There were people there who basically live on fracking protest sites or who have been activists for decades. It occurred to me this morning (yes, in church and no, I don’t know why I’m so sheepish about this, either) that those protestors are like the disciples who heard the New Testament firsthand, took it at face value and then did the only thing they could – tore up their lives to go out and re-make the world in the image of what they believed to be true. Success or failure didn’t matter. If you believed it was what it said it was and followed the logic of it through, there was no alternative but to spend the rest of your life proselytising in a hair-shirt, penniless and relying on the hospitality of others.

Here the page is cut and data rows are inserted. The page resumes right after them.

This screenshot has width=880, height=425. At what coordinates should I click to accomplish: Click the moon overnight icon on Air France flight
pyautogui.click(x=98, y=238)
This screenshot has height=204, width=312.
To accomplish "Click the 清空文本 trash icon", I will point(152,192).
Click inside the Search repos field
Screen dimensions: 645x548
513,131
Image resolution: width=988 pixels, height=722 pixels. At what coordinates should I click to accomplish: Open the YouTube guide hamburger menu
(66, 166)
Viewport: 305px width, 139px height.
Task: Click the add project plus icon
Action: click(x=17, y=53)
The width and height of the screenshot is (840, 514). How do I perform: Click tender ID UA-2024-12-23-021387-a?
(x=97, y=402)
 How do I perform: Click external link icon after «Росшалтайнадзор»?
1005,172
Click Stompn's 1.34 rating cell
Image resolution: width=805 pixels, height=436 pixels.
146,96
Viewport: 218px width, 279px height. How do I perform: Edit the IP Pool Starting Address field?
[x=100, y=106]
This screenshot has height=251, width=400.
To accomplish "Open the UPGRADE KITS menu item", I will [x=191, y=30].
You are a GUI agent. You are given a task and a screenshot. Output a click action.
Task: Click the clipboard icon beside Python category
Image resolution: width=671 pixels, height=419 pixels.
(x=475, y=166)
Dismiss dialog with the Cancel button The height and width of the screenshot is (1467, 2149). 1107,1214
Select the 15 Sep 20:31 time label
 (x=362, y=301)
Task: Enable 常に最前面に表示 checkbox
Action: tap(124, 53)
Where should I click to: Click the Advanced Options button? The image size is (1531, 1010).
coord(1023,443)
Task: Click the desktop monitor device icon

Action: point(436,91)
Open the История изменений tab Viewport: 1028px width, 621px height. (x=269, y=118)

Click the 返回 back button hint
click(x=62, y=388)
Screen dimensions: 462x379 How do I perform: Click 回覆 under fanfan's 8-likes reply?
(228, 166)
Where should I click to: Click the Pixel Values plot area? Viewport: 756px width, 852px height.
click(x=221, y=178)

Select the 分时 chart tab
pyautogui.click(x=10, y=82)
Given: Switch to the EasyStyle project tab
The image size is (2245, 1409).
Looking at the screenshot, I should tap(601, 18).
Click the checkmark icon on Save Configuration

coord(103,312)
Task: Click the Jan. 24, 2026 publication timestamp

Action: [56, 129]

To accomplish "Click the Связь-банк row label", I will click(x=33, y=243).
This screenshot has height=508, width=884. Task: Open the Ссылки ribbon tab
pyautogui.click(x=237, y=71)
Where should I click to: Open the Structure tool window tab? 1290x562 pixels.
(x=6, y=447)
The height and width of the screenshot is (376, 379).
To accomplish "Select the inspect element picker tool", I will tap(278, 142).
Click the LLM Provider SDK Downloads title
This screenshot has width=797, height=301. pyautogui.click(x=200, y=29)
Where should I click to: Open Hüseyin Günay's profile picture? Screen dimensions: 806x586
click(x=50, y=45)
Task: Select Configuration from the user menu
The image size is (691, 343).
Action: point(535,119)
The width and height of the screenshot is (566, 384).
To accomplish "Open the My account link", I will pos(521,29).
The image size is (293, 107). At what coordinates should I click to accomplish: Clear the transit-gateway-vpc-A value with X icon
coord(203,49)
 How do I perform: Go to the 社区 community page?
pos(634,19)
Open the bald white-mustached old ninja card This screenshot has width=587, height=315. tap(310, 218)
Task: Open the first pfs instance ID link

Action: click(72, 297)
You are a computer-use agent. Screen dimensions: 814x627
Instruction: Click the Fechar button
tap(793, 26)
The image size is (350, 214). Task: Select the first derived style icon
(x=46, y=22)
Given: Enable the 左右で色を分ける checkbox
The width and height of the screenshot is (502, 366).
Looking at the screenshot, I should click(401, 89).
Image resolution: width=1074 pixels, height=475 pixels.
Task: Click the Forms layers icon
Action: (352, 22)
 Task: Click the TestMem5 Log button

The same is true for climate change, obviously. Its severity and urgency and the sheer evil of how we are sliding into it demand that we tear our lives up to try to stop or at least slow it down. But in the same way that every religion gets softened because doing what it actually says on the tin is clearly unreasonable (i.e. incompatible with living comfortably), on climate change we’re still acting as if incremental change is a reasonable response to imminent catastrophe. (Or maybe the rationalisation is the implicit belief that the catastrophe will mostly happen to other people?)
The difference between the radicalisms called for by Christianity and climate change is this; the second coming is highly unlikely (at least), but climate catastrophe is both imminent and already here. We know it is coming, but we are still waiting to be forced by immediate circumstance into a radicalism we feel in our bones is essential right now. When the disaster finally comes to us, some part or number of us will finally embrace it with grateful relief. But till then, many are screaming into the void. Stopping a bit of traffic is the very, very, very least we can do. And no, it is not and will never have been enough.
A friend I called into on the way couldn’t come till later, and by then the bridge was blocked off to other protestors. She stood at the barricade explaining to people who wanted to cross Lambeth Bridge what the demonstration was about and asking them if, now they knew, they felt it was justified. Most of them did, once they thought about it. Maybe they won’t join any future ones, and probably it will be too late, but I think my friend certainly did more for the cause than I did, yesterday.
I will say, though, that by far the best bit was when I was walking along the Albert Embankment and a young man in a suit, driving a very large Mercedes which had just been turned away from the blocked bridge, was screaming out his opened window. Some tourists turned to see what he was about and he roared at them to “Shower, you cunts!”. Result.